Justices Shadowbox Over Long-Running, Hot-Button Debates | What Yesterday’s Decision About Unanimous Juries Tells Us About SCOTUS
April 21, 2020
ICYMI
|The Supreme Court took a number of actions yesterday including handing down a decision that defendants can’t be convicted of serious crimes under the Constitution unless jurors are unanimous.
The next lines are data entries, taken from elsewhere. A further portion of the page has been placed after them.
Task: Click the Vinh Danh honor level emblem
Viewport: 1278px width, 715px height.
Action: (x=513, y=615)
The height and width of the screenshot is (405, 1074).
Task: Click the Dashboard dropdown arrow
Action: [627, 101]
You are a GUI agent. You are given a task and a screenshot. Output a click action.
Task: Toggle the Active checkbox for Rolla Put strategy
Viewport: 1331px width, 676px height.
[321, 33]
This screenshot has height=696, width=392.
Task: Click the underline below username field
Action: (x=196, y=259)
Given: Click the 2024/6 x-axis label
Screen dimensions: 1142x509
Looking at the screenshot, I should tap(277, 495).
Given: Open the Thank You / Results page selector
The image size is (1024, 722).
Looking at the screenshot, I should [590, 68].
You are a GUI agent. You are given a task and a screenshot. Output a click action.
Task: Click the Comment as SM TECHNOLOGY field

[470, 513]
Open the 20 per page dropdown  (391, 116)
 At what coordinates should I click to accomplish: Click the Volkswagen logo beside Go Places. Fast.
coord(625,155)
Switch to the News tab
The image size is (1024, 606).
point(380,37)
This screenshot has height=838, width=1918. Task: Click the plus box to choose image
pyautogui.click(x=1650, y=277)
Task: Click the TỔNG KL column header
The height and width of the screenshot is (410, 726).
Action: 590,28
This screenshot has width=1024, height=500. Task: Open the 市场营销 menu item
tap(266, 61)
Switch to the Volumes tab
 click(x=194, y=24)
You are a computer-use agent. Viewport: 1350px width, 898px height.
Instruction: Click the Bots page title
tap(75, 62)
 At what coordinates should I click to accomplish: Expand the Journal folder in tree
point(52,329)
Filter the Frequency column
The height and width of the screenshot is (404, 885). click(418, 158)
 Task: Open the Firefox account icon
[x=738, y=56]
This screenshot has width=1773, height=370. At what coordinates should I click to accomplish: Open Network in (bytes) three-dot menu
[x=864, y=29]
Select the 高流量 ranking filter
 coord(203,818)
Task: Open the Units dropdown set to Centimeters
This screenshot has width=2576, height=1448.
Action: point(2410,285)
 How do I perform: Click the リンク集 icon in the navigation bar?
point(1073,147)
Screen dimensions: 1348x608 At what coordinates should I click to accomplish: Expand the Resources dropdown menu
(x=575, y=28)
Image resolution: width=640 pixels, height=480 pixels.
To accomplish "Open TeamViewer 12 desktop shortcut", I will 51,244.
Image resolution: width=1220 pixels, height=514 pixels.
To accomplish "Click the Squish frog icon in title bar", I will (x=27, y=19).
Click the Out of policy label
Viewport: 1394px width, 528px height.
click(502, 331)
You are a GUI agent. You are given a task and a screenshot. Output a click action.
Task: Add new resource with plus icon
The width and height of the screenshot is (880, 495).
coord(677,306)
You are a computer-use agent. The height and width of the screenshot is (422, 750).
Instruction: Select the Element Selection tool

Jess Bravin with The Wall Street Journal reports that the decision overturns laws in two states and calls “thousands of verdicts into question.” JUSTICE NEIL GORSUCH wrote the opinion of the court, while JUSTICES ALITO, KAGAN, and CHIEF JUSTICE ROBERTS all dissented.
THE LONG AND SHORT OF IT
|Monday’s decision regarding unanimity will have immediate consequences in Louisiana and Oregon where laws were overturned, but it will also certainly have an impact on cases still to come. Nina Totenberg with NPR writes, “Altogether the majority, concurring and dissenting opinions totaled a whopping 86 pages and reflected an important subtext — divergent views about when the court should follow its usual rule of adhering to precedent and when it should not. It’s important because, the new ultra-conservative court majority has very different views than the courts of the last 75 years on topics as diverse as abortion, voting rights, federal regulation and the clash between religious views and generally applicable laws.”
SPILL THE TEA
|Mark Joseph Stern with Slate says the SCOTUS decision yesterday regarding unanimous juries is weirder than it looks. Because even though the vote was 6-3, the court actually splintered 3-1-1-1-3 “on thorny disputes over precedent, constitutional interpretation, the Bill of Rights’ protections for noncitizens, and the contemporary relevance of a law’s racist roots.” Stern says the outcome of the case actually demonstrates that SCOTUS is as divided as ever, with justices using the case “to shadowbox over long-running debates, including abortion, giving every court watcher some tea leaves to obsess over.”
YOUR MESS IS MINE
|SCOTUS yesterday also handed down a decision that makes it harder for Montana landowners to secure additional cleanup of a toxic waste site. Ruling 7-2, justices said that the EPA has to take the lead on Superfund cleanups, and that states can’t take actions on their own. CHIEF JUSTICE JOHN ROBERTS wrote for the majority and said that without EPA input, administrative chaos could lead to even more environmental issues.
POD DU JOUR
|Today’s The Daily podcast from The New York Times focuses on the Supreme Court and some of the decisions justices have handed down amid the ongoing pandemic. ADAM LIPTAK joins the pod for the discussion.